Anyway, with this BIOS the PC is working properly: it boots to the Bios, windows starts normally. It is everything OK except for the HDMI output.
I suspect that the problem is that I have a Bios installed for a ASUS M2A-VM and not for the ASUS M2A-VM-HDMI motherboard. The issue was that with Asus Ez Flash 2 I coudn't install the Bios for HDMI version motherboard as it said it was not compatible with the current Bios I had.


----------



## heraklio (Aug 27, 2011)

*Re: ASUS M2A-VM HDMI Out to TV "No signal"*

Hi!
Finally I have been able to solve the issue.
I'll tell you how I did it in case someone is in the same case:
The issue is tha my motherboard is ASUS M2A-VM and I downloaded from ASUS web the corresponding latest version of BIOS. And I updated it.
However, ASUS tech support told me that it was not the correct BIOS because it was for the motherboard and the one I had to use was that for the Barebone (they have this BIOS also in their web).

OK, once I knew that the problem was to downgrade the BIOS version to an older one (because the Barebone BIOS version was an old one comparing to the motherboard BIOS version). ASUS EZ Flash utility did not let me downgrade BIOS.
So I used awdflash with the following indications: 
awdflash bios.bin /py /sn /cd /cp/ cc /cks /r /tiny. 
And it worked!!
Anyway, I have learned the lesson regarding to BIOS upgrading. I will be more carefull the next time.
Regards.


----------



## Tyree (May 10, 2009)

*Re: ASUS M2A-VM HDMI Out to TV "No signal"*

Glad you got the issue resolved.


----------



## eeney (Oct 6, 2011)

*Re: ASUS M2A-VM HDMI Out to TV "No signal"*

heraklio

I think I have the same issue, my motherboard came as part of a pre-built system and I manually downloaded and installed a bios for the M2A-VM HDMI versioin, however, since doing so I have lost HDMI output options. The problem is that I did not make a backup of my old bios.

Are you able to tell me which bios version/file you used, I am unable to find any bios that refers to barebone and the M2A-VM on the Asus Support website


----------



## heraklio (Aug 27, 2011)

Hi eeney,

first you need to know the reference number for your barebone. In my case it is "V3-M2A690G".

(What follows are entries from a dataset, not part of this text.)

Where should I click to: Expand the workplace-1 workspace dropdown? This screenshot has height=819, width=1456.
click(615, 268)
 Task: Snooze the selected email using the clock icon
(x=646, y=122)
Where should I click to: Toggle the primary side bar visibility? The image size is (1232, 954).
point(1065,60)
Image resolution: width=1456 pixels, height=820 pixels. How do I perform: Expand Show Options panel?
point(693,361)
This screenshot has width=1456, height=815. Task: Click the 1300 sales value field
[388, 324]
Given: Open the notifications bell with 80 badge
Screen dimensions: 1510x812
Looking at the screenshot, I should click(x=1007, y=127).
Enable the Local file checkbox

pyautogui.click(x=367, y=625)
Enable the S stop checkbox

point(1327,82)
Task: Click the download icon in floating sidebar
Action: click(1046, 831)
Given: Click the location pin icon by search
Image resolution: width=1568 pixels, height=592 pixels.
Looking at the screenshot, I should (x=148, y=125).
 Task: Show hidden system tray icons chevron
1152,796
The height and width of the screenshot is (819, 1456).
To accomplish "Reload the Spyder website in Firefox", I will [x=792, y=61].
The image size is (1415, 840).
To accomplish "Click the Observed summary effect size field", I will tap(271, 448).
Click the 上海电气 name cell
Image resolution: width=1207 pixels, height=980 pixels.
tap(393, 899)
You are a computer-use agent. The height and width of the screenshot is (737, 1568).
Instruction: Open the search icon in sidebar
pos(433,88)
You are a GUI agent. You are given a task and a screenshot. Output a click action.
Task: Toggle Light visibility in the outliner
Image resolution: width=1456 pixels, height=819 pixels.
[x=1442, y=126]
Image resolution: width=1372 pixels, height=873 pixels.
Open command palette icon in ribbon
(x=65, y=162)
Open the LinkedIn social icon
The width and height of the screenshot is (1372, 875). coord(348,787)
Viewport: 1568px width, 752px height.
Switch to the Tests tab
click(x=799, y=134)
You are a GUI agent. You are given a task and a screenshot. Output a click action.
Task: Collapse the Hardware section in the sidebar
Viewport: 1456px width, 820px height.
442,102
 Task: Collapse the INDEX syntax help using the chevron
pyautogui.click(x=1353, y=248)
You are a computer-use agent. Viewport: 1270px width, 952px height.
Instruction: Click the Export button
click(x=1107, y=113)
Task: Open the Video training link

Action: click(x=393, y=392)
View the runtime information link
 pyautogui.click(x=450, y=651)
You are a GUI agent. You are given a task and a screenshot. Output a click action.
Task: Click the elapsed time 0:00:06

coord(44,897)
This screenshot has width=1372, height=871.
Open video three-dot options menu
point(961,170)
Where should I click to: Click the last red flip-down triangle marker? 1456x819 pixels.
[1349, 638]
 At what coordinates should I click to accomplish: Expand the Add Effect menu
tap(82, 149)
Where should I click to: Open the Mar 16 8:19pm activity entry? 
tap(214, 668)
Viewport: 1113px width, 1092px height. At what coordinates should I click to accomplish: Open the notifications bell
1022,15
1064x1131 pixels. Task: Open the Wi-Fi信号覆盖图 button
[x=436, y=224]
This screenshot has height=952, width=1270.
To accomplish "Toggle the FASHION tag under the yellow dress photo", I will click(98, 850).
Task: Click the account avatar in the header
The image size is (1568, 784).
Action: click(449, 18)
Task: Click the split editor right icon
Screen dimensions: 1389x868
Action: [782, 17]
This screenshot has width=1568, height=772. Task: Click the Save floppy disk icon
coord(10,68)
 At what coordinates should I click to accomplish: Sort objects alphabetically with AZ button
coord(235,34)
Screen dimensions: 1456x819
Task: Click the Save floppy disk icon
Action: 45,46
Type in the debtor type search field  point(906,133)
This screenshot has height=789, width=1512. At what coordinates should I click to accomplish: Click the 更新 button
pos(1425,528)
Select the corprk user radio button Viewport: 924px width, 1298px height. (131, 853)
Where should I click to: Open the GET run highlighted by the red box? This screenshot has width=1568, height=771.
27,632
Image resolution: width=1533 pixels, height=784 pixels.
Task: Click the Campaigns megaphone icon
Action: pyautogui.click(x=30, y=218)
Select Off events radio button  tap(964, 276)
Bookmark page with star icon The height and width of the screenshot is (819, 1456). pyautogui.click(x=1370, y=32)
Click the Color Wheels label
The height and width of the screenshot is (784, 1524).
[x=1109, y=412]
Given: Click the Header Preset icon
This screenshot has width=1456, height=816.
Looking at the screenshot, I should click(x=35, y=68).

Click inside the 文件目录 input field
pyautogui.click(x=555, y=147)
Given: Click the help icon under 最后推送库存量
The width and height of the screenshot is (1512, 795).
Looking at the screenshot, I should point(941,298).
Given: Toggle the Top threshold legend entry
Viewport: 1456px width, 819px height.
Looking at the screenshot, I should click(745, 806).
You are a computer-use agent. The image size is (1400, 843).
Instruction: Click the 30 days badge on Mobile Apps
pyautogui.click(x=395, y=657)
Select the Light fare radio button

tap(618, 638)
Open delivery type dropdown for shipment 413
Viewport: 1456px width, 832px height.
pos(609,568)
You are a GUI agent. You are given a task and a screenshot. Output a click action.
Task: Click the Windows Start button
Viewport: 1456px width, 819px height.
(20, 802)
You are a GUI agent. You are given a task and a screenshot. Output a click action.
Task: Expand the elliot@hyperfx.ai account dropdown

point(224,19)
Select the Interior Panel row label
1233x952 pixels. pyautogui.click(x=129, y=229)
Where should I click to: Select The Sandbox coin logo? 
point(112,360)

The asus web regarding that barebone is the following:
ASUSTeK Computer Inc. -Support- Drivers and Download V3-M2A690G

there you can find the correct driver for that barebone.

Hope this helps.

Good luck!


----------



## Wrench97 (May 10, 2008)

Get the Bios from the original manufacturer of the PC for OEM boards.


----------